Cheating

A 2007 Canadian study (Canadian Journal of Higher Education, Feb., 2007) reported that 53% of undergraduates confessed to at least some cheating in class, and 73% of them said they cheated in high school.  Two years earlier an ABC poll reported pretty much the same for American students.  The business school community, spurred on by the 2007 Fuqua scandal at Duke where 34 MBA students were caught cheating on an exam, is beginning to look at the quality of the product they are producing.  But it doesn’t end there.
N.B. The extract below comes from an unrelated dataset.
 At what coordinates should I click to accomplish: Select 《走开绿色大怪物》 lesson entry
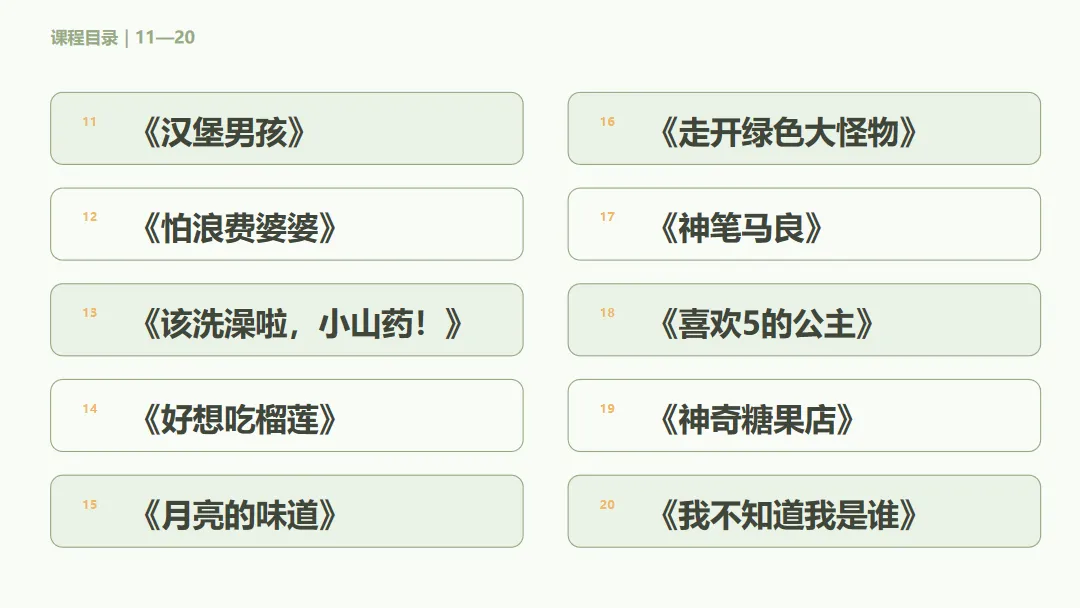[804, 129]
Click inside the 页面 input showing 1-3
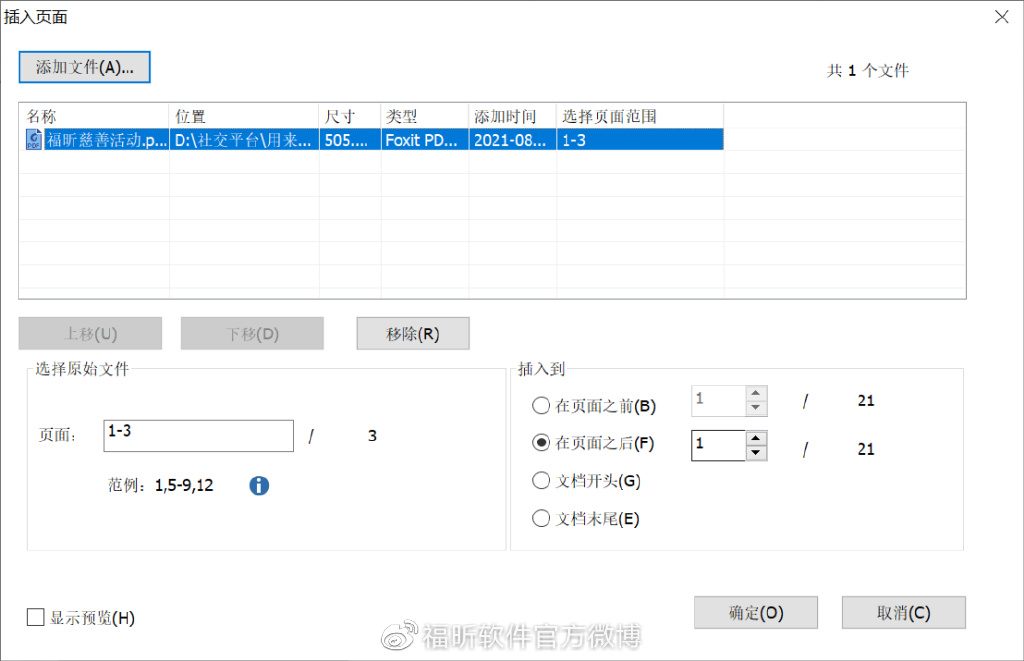Viewport: 1024px width, 661px height. point(198,435)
David Calahan wrote The Cheating Culture in 2004 and has managed to parlay it into an entire business devoted to uncovering and teaching about cheating in our society.  Uncovering is not that hard to do.  Noted journalists see their careers extinguished over plagiarism.  Each spring the IRS tells us again how much tax cheats cost the rest of us.  The sub-prime mortgage debacle was brought on by a ponzi scheme of enormous proportions reaching into the very centers of the American financial industry.  The current administration has revealed itself to have been built on deception and lies, and the previous one certainly played fast and loose with the truth. 

It is not a pretty picture, and so it should be no surprise that the Democratic parties of Michigan and Florida felt no compunction about flouting the rules of the game to do what they wanted to do, the way they wanted to do it, and when they wanted to do it.  Now, having cheated the system at the start, they are without guilt or remorse in demanding that their cheating be honored by the full counting of their votes, and that those who obeyed the rules be, in effect, penalized for having obeyed them.  The Rules Committee compromise is probably the best that could be expected, but it also sends a signal of toleration for cheating.  I am afraid it is a toleration that pervades the American psyche to the point where we don’t really see much wrong with the sort of cheating that has become an everyday affair.  To be sure, we will get on a variety of high horses over some aspects of sex, reproductive rights or the environment, but when it comes to the ordinary events of everyday life we are curiously silent.  Is that because we don’t even know when we have crossed the line into unethical territory?

What does the Church have to say about that?  What do you have to say about that?